As everybody knows, the current implementation of CPython is pretty much incapable of doing any serious multithreaded computation, because of the GIL. Python's most current solution to this problem is using separate processes instead of threads - in most of the cases, this actually suffices.
A problem I'm trying to solve at work now is embarrassingly parallel. It was natural to try to make use of my quad-core Xeon desktop to decrease my 1-hr runtime down to 15 minutes; however, the programs use inputs from a vast (4+GB) numpy array which is common to all processes. Sending an array of this size through IPC is simply ridiculous. Yes, there are ways to 'share' a single copy of numpy array across processes - but it required me to make drastic changes to the program's structure. I tried numpy.memmap which is essentially an array using memory-mapped files. Single-thread performance was degraded 10x... dude, I was just trying to achieve 3+x speedup. Is this too much???
What I actually ended up doing is writing performance-critical piece of code in C++, using scipy.weave (it basically lets us to inline C++ code in Python, compiling the C++ code as a Python package). Yes, it's not pleasant, but when the C++ code snippet is small, it's doable. Yes, it's not a game-changer - it doesn't allow true multithreading.

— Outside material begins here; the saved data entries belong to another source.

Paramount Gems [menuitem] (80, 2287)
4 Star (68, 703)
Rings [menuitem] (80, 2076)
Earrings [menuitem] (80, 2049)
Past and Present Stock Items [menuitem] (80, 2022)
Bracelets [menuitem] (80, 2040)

However: weave is compiled as a C Python module - and they can release the GIL if a macro is used: Py_BEGIN_ALLOW_THREADS.
So, simply adding the two macros at the beginning and the end of the inlined code can make it (almost) truly multithreading.
I did a simple experiment to verify this.
I wrote a program that keeps an array of 1 million integers in memory. I wrote a function that given n, scan the array to find all the integers which are less than or equal to n, and return the sum of number of divisors of such integers. (Yes, it's contrived, but it closely resembles what I'm doing right now.)
For example, suppose the array is [4,7,6,8,11,9] and n is 7. There are 3 numbers less than or equal to 7; and they respectively have 3, 2, 4 divisors. The function will return 3+2+4 = 9.
So, the code follows.
lang:py
import numpy as np
from scipy import weave
from random import randint
from handythread import *
import time
HT = 100*1000 # hundread thousand
inputs = [HT*i for i in [1,4,1,2,4,5,1,1,2,3,4,1,2]]
m = 1000000
common = np.array([randint(0,10*HT) for i in xrange(m)])
code = """
int ret = 0;
for(int i = 0; i < m; ++i)
{
if(common[i] <= n)
{
++ret; // 1
if(common[i] > 1) ++ret; // common[i]
for(int j = 2; j*j <= common[i]; ++j)
{
if(common[i] % j == 0)
{
++ret;
if(j*j < common[i])
++ret;
}
}
}
}
return_val = ret;
"""
def count_divisors_under(n):
return weave.inline(code, ["n", "common", "m"])
def count_divisors_under_release(n):
return weave.inline("Py_BEGIN_ALLOW_THREADS\n" + code + "Py_END_ALLOW_THREADS\n", ["n", "common", "m"])
st = time.time()
print map(count_divisors_under, inputs)
print "Singlethread %.2lf" % (time.time() - st)
st = time.time()
print parallel_map(count_divisors_under, inputs, threads=4)
print "Naive Multithread %.2lf" % (time.time() - st)
st = time.time()
print parallel_map(count_divisors_under_release, inputs, threads=4)
print "ReleaseGIL Multithread %.2lf" % (time.time() - st)
I used handythread library from this cookbook recipe for easier parallelization. It's nothing fancy; it's just a less than a hundred lines of code.
Anyway, the results:
[1177114, 5228072, 1177114, .... 2475507]
Singlethread 4.78
[1177114, 5228072, 1177114, .... 2475507]
Naive Multithread 4.77
[1177114, 5228072, 1177114, .... 2475507]
ReleaseGIL Multithread 1.54
Hooray, 3x speedup! My machine is an i7, which is a quad core. (Don't ask me why it's not 4x... I don't know.)